**Assigned task**: Below this line are records; write out exactly the lines from the one containing "Task: Clear the search field with the X icon" through the one containing "Given: Go to Role Cleanup in contents", with the pictures left out.
Top of Excerpted data
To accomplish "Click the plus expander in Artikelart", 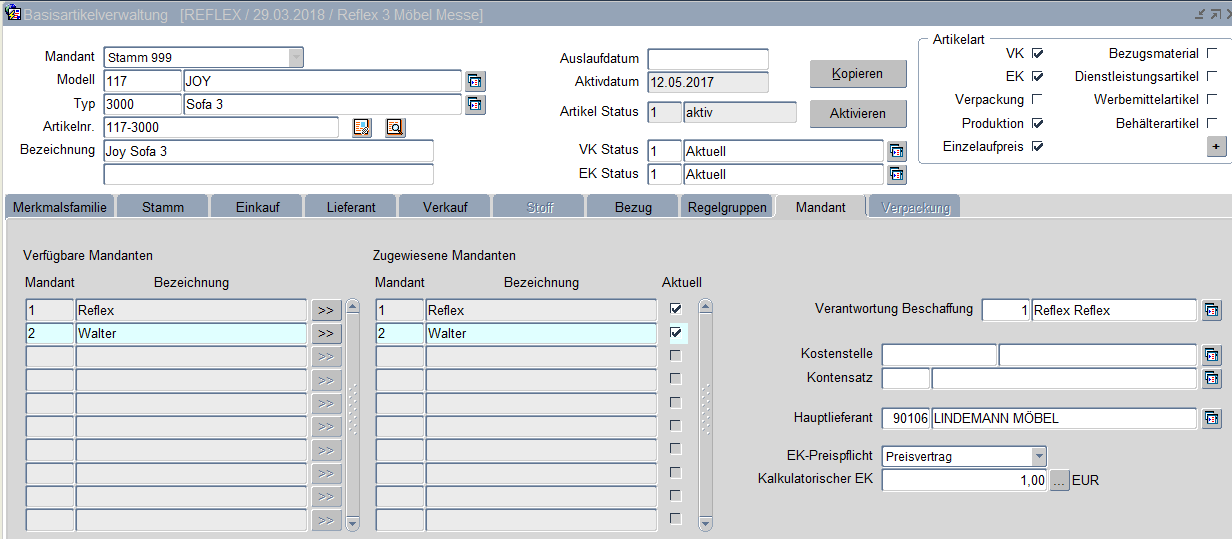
Bottom of Excerpted data
Top of Excerpted data
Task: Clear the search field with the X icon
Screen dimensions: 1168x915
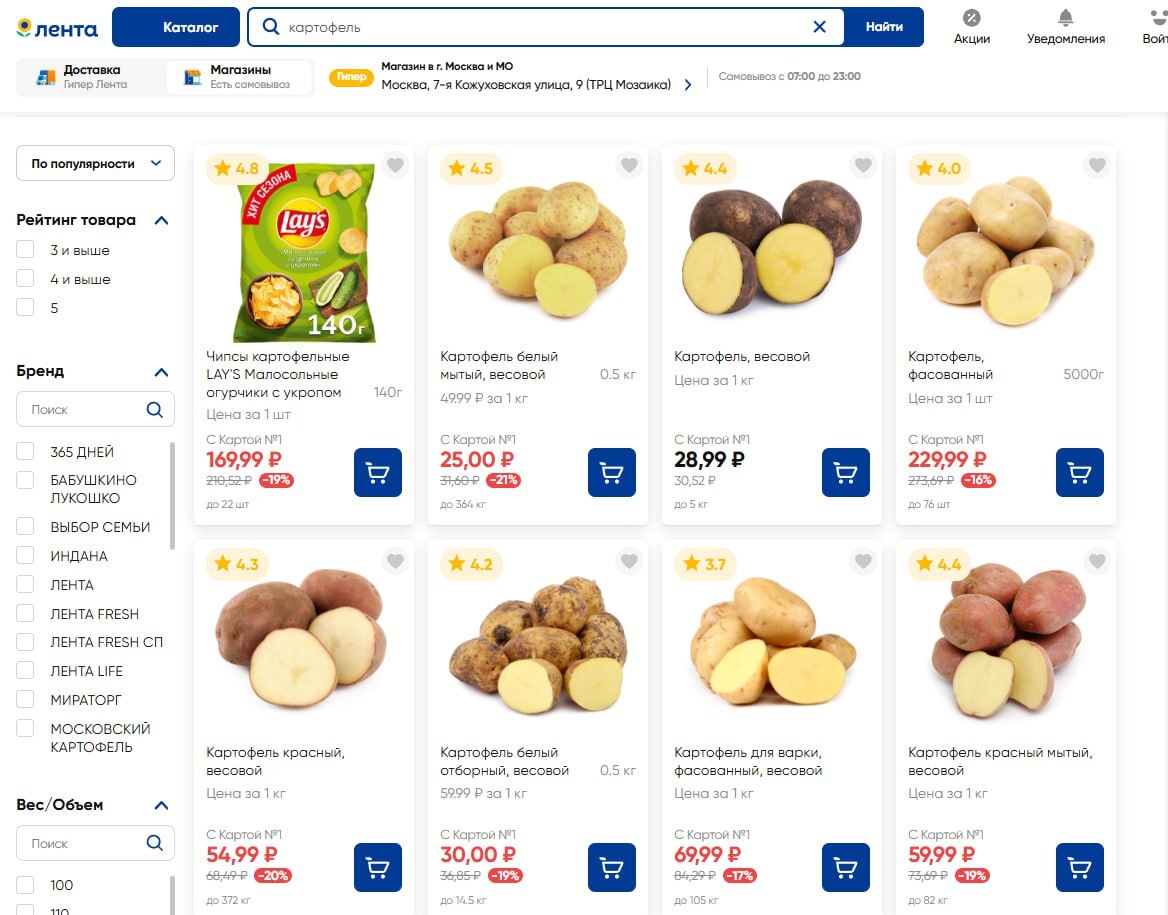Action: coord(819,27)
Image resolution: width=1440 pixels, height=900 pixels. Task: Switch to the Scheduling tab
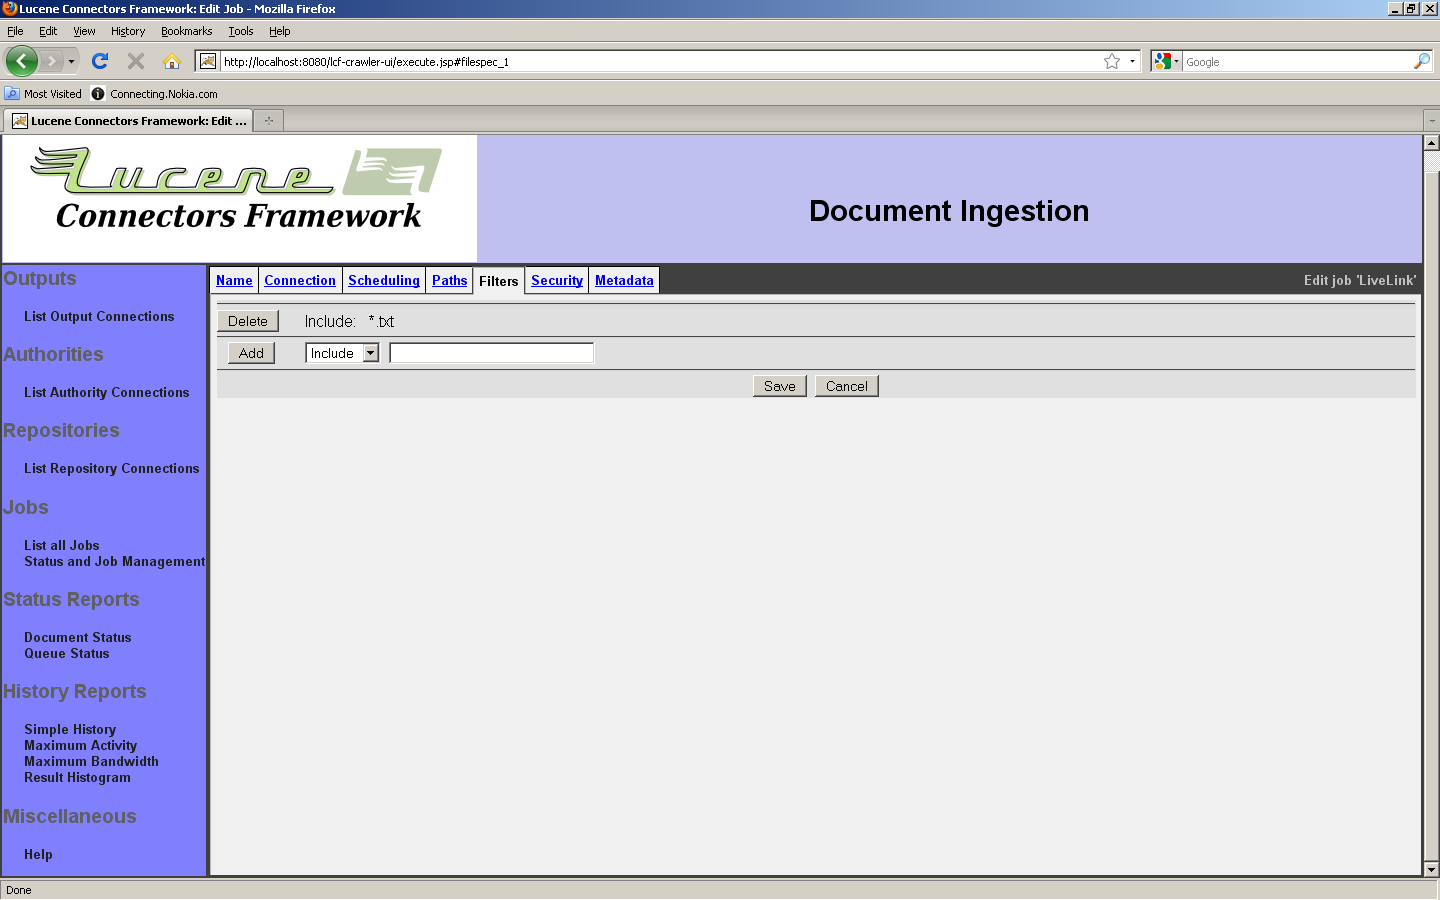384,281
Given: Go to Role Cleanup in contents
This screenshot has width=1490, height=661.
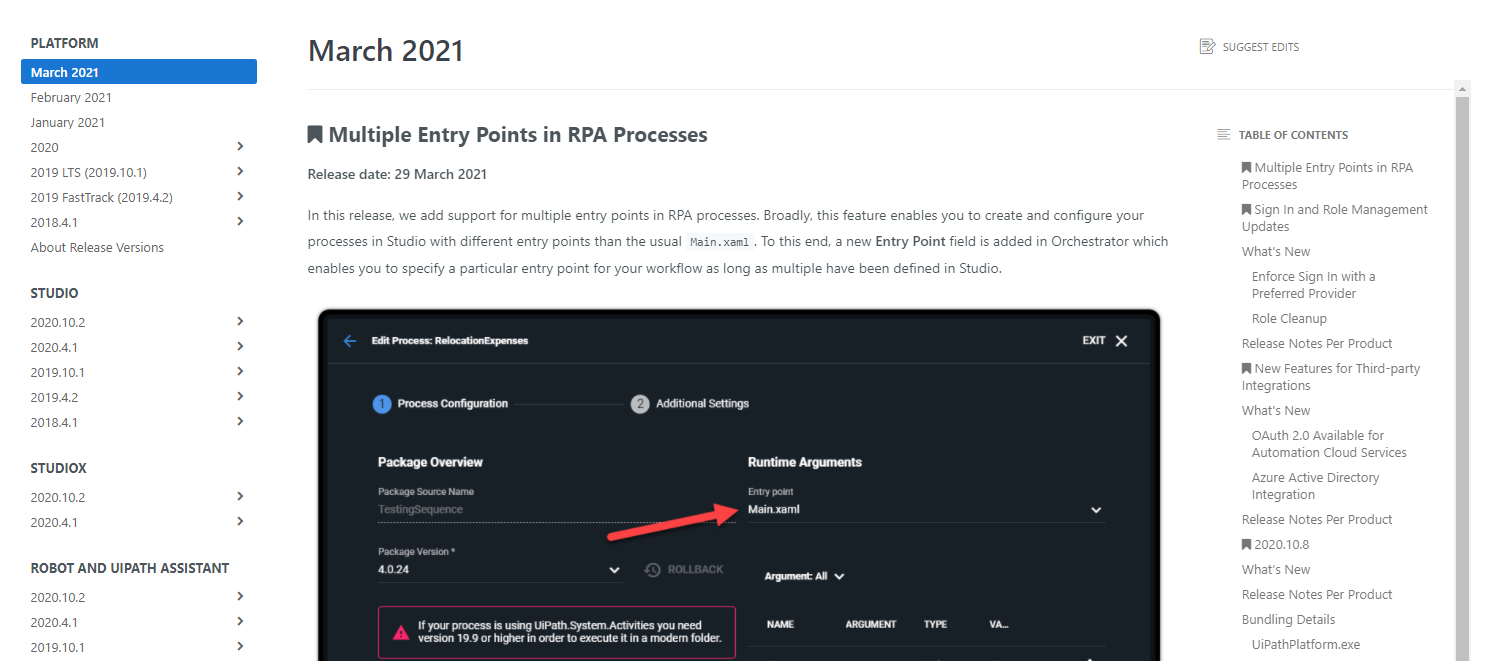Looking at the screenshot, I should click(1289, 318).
Bottom of Excerpted data
Top of Excerpted data
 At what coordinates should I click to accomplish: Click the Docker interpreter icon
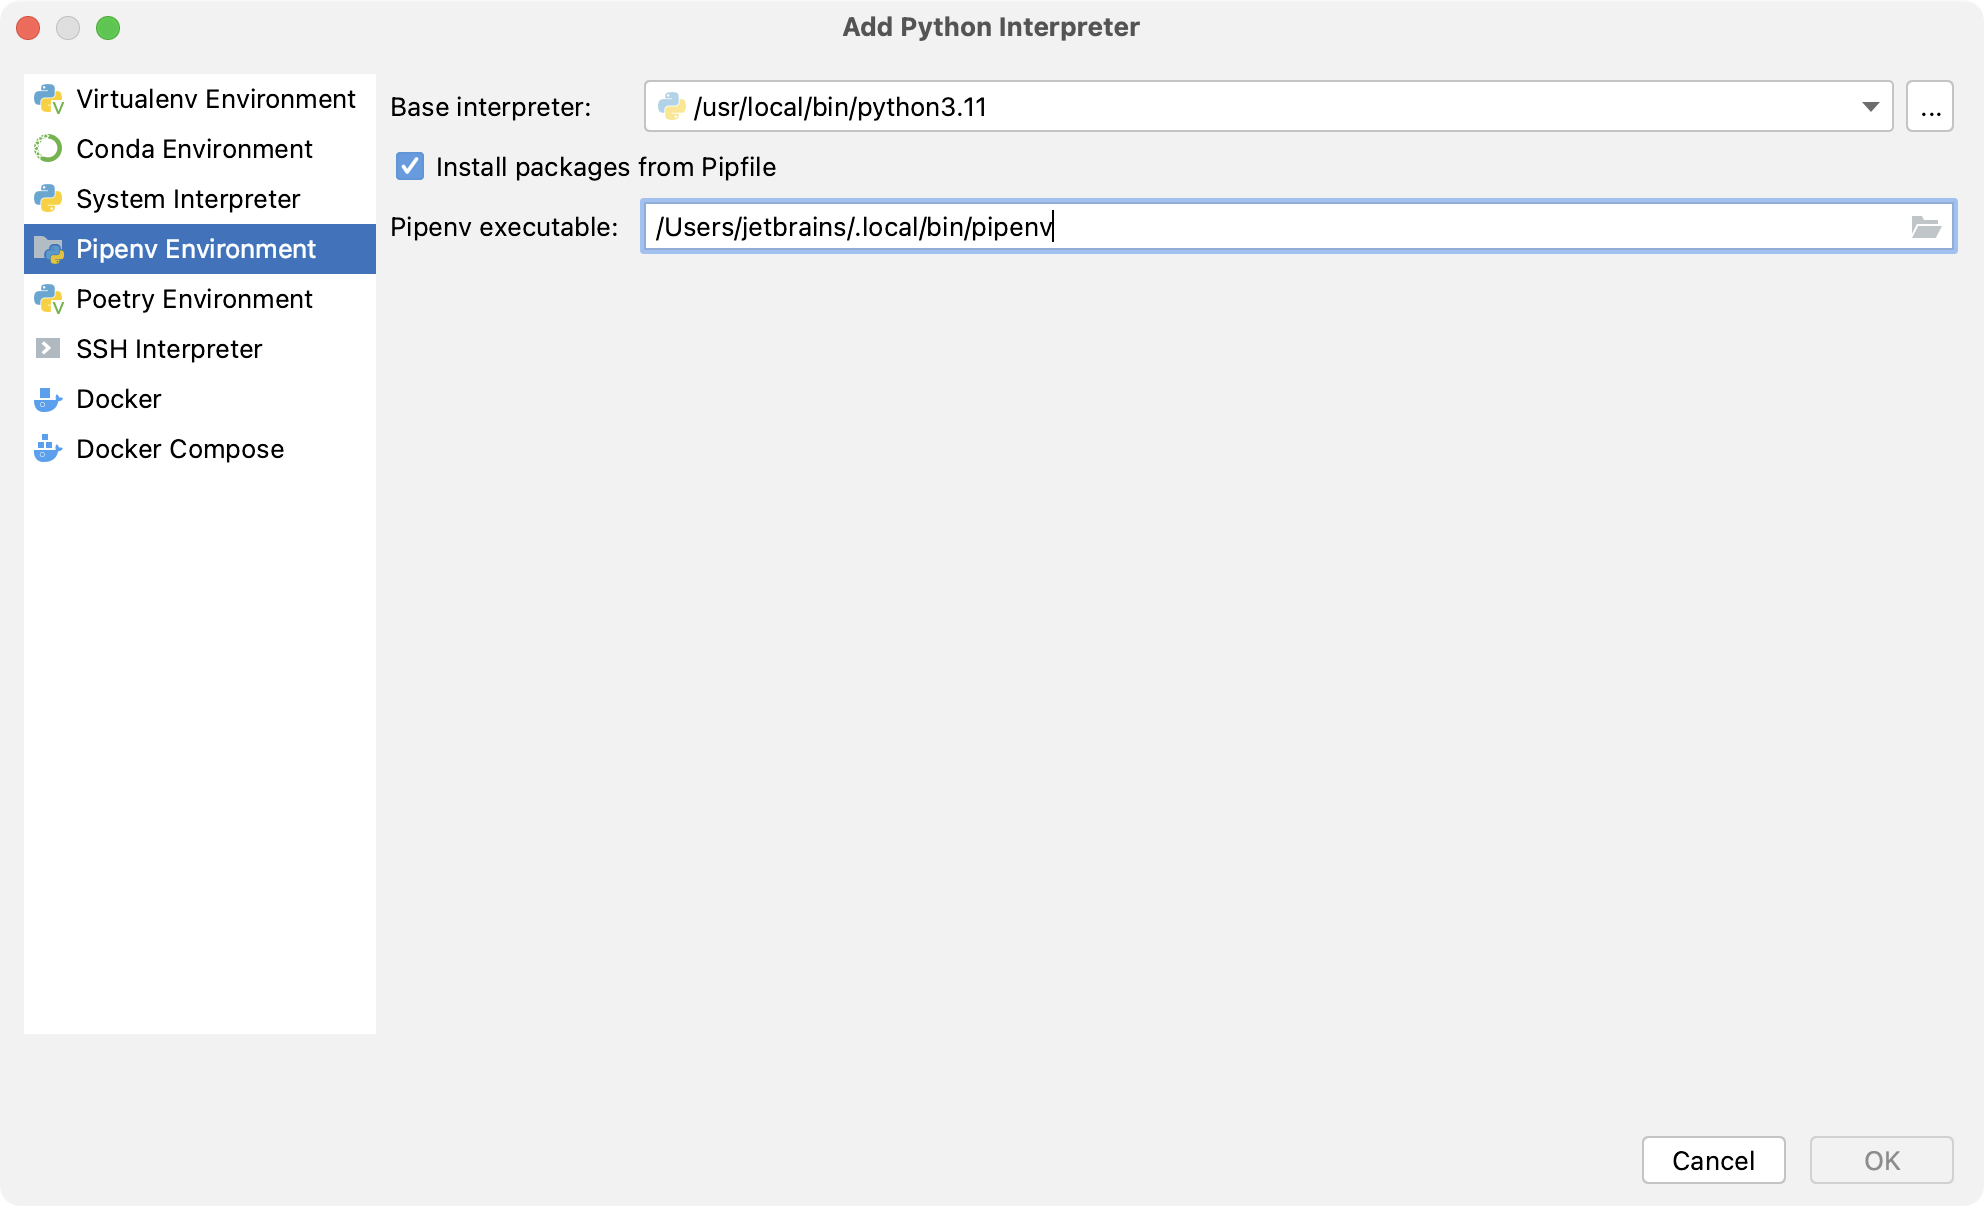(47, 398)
Bottom of Excerpted data
**Response for this exercise**:
Task: Clear the search field with the X icon
Screen dimensions: 1168x915
Action: coord(819,27)
Image resolution: width=1440 pixels, height=900 pixels. Task: Switch to the Scheduling tab
384,281
Given: Go to Role Cleanup in contents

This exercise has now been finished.